Swift was on hand to accept her Woman of the Decade award during Billboard’s 2019 Women in Music event on Thursday, and delivered a powerful 15-minute long speech in which she emphatically reminded everyone that she’s not a teenager anymore. Far from it. “I’ve seen a lot,” Swift reportedly said of her decades-spanning career. Her success, she pointed out, was often attributed to “a male producer or co-writer” working behind the scenes. After dispelling that notion, Swift talked about the double standard that women in the music industry often come up against.
“In the last 10 years, I have watched as women in this industry are criticised and measured up to each other and picked at for their bodies, their romantic lives, their fashion,” she explained. “Have you ever heard someone say about a male artist, ‘I really like his songs, but I don’t know what it is —there’s just something about him I don’t like?’ No—that criticism is reserved for us.” But according to Swift, there’s a sea change happening, and she credited counterparts like Lizzo, Lana Del Rey, and Eilish as artists who “have taken this challenge, and they have accepted it.”
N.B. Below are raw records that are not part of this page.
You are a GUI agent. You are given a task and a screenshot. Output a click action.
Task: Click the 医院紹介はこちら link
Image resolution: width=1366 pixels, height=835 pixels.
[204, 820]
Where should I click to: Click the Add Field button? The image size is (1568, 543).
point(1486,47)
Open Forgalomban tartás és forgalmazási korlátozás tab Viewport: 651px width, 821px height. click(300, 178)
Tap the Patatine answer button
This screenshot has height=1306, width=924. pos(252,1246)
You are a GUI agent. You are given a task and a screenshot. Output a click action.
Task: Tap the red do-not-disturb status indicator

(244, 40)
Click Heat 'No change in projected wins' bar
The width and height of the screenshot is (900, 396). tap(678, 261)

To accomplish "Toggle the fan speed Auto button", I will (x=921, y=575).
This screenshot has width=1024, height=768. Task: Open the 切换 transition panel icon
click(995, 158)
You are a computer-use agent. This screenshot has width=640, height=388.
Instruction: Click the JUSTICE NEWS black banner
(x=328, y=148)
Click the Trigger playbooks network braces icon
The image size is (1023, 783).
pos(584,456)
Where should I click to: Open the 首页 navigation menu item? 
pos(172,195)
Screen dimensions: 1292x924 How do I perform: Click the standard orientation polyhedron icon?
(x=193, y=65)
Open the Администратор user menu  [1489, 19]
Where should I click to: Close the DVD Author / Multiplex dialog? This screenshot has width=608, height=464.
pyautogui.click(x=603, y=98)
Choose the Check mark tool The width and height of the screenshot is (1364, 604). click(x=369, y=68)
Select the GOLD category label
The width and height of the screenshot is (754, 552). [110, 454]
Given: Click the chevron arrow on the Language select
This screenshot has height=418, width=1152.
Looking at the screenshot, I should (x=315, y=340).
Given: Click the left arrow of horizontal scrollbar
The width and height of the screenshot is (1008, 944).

And of course, Swift didn’t waste the opportunity to continue her public feud with Scooter Braun, who has consistently drawn her ire since his company acquired Big Machine Label Group and the rights to her first six albums. “This just happened to me without my approval, consultation or consent,” Swift said. “After I was denied the chance to purchase my music outright, my entire catalog was sold to Scooter Braun’s Ithaca Holdings in a deal that I’m told was funded by the Soros family, 23 Capital and that Carlyle Group. Yet, to this day, none of these investors have bothered to contact me or my team directly — to perform their due diligence on their investment. On their investment in me. To ask how I might feel about the new owner of my art, the music I wrote, the videos I created, photos of me, my handwriting, my album designs.”
Swift added that Braun “never contacted” her or her team to discuss the sale, and that she’s “fairly certain” he knew how she would feel about it. “Let me just say that the definition of toxic male privilege in our industry is people saying ‘but he’s always been nice to me’ when I’m raising valid concerns about artists and their right to own their music,” Swift added. “And of course he’s nice to you — if you’re in this room, you have something he needs.”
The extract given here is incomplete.